** Opening Material for this exercise block **

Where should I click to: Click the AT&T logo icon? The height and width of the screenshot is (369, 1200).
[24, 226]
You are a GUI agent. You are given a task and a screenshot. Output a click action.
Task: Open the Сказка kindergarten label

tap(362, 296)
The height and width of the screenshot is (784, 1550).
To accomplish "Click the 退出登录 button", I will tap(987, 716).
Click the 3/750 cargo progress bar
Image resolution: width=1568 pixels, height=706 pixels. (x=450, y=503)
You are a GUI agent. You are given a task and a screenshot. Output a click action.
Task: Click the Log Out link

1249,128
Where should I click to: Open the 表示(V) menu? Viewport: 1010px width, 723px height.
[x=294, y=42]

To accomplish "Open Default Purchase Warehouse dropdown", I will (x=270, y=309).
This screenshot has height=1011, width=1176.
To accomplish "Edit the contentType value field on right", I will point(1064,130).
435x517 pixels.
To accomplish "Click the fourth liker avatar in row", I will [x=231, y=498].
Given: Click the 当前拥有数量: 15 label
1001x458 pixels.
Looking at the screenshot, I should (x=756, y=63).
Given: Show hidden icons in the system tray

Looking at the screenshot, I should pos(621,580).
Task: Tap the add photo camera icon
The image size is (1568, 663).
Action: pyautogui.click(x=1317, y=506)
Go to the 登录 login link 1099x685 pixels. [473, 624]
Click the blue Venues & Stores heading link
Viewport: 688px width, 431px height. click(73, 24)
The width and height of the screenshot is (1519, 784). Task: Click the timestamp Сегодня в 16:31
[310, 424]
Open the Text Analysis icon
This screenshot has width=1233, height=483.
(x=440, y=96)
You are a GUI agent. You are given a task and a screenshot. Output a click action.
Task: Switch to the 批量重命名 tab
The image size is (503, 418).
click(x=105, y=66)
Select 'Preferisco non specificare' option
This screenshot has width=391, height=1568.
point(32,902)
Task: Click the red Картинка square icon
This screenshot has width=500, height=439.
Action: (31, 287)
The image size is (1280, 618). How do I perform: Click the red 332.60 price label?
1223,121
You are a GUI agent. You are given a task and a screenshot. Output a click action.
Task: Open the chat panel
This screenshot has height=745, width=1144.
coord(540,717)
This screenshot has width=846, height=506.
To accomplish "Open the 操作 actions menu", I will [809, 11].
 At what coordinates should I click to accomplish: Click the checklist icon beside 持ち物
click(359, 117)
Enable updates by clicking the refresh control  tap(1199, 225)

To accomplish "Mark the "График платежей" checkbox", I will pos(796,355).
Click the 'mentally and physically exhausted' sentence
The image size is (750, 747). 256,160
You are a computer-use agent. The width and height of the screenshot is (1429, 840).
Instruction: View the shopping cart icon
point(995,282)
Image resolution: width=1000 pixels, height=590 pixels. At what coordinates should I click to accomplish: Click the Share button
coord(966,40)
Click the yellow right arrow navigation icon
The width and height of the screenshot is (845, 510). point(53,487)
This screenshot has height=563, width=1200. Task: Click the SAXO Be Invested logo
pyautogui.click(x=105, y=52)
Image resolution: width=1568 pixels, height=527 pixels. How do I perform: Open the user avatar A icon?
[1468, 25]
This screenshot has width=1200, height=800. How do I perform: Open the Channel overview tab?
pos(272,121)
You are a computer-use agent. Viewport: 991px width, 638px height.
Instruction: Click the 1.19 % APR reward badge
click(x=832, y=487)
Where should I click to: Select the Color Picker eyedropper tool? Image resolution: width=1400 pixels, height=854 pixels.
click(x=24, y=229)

** Closing Material for this exercise block **

**Problem details:**
Please copy each line above exactly as written.

**Problem solution:**
Where should I click to: Click the AT&T logo icon? The height and width of the screenshot is (369, 1200).
[24, 226]
You are a GUI agent. You are given a task and a screenshot. Output a click action.
Task: Open the Сказка kindergarten label

tap(362, 296)
The height and width of the screenshot is (784, 1550).
To accomplish "Click the 退出登录 button", I will tap(987, 716).
Click the 3/750 cargo progress bar
Image resolution: width=1568 pixels, height=706 pixels. (x=450, y=503)
You are a GUI agent. You are given a task and a screenshot. Output a click action.
Task: Click the Log Out link

1249,128
Where should I click to: Open the 表示(V) menu? Viewport: 1010px width, 723px height.
[x=294, y=42]

To accomplish "Open Default Purchase Warehouse dropdown", I will (x=270, y=309).
This screenshot has height=1011, width=1176.
To accomplish "Edit the contentType value field on right", I will point(1064,130).
435x517 pixels.
To accomplish "Click the fourth liker avatar in row", I will [x=231, y=498].
Given: Click the 当前拥有数量: 15 label
1001x458 pixels.
Looking at the screenshot, I should (x=756, y=63).
Given: Show hidden icons in the system tray

Looking at the screenshot, I should pos(621,580).
Task: Tap the add photo camera icon
The image size is (1568, 663).
Action: pyautogui.click(x=1317, y=506)
Go to the 登录 login link 1099x685 pixels. [473, 624]
Click the blue Venues & Stores heading link
Viewport: 688px width, 431px height. click(73, 24)
The width and height of the screenshot is (1519, 784). Task: Click the timestamp Сегодня в 16:31
[310, 424]
Open the Text Analysis icon
This screenshot has width=1233, height=483.
(x=440, y=96)
You are a GUI agent. You are given a task and a screenshot. Output a click action.
Task: Switch to the 批量重命名 tab
The image size is (503, 418).
click(x=105, y=66)
Select 'Preferisco non specificare' option
This screenshot has width=391, height=1568.
point(32,902)
Task: Click the red Картинка square icon
This screenshot has width=500, height=439.
Action: (31, 287)
The image size is (1280, 618). How do I perform: Click the red 332.60 price label?
1223,121
You are a GUI agent. You are given a task and a screenshot. Output a click action.
Task: Open the chat panel
This screenshot has height=745, width=1144.
coord(540,717)
This screenshot has width=846, height=506.
To accomplish "Open the 操作 actions menu", I will [809, 11].
 At what coordinates should I click to accomplish: Click the checklist icon beside 持ち物
click(359, 117)
Enable updates by clicking the refresh control  tap(1199, 225)

To accomplish "Mark the "График платежей" checkbox", I will pos(796,355).
Click the 'mentally and physically exhausted' sentence
The image size is (750, 747). 256,160
You are a computer-use agent. The width and height of the screenshot is (1429, 840).
Instruction: View the shopping cart icon
point(995,282)
Image resolution: width=1000 pixels, height=590 pixels. At what coordinates should I click to accomplish: Click the Share button
coord(966,40)
Click the yellow right arrow navigation icon
The width and height of the screenshot is (845, 510). point(53,487)
This screenshot has height=563, width=1200. Task: Click the SAXO Be Invested logo
pyautogui.click(x=105, y=52)
Image resolution: width=1568 pixels, height=527 pixels. How do I perform: Open the user avatar A icon?
[1468, 25]
This screenshot has width=1200, height=800. How do I perform: Open the Channel overview tab?
pos(272,121)
You are a computer-use agent. Viewport: 991px width, 638px height.
Instruction: Click the 1.19 % APR reward badge
click(x=832, y=487)
Where should I click to: Select the Color Picker eyedropper tool? Image resolution: width=1400 pixels, height=854 pixels.
click(x=24, y=229)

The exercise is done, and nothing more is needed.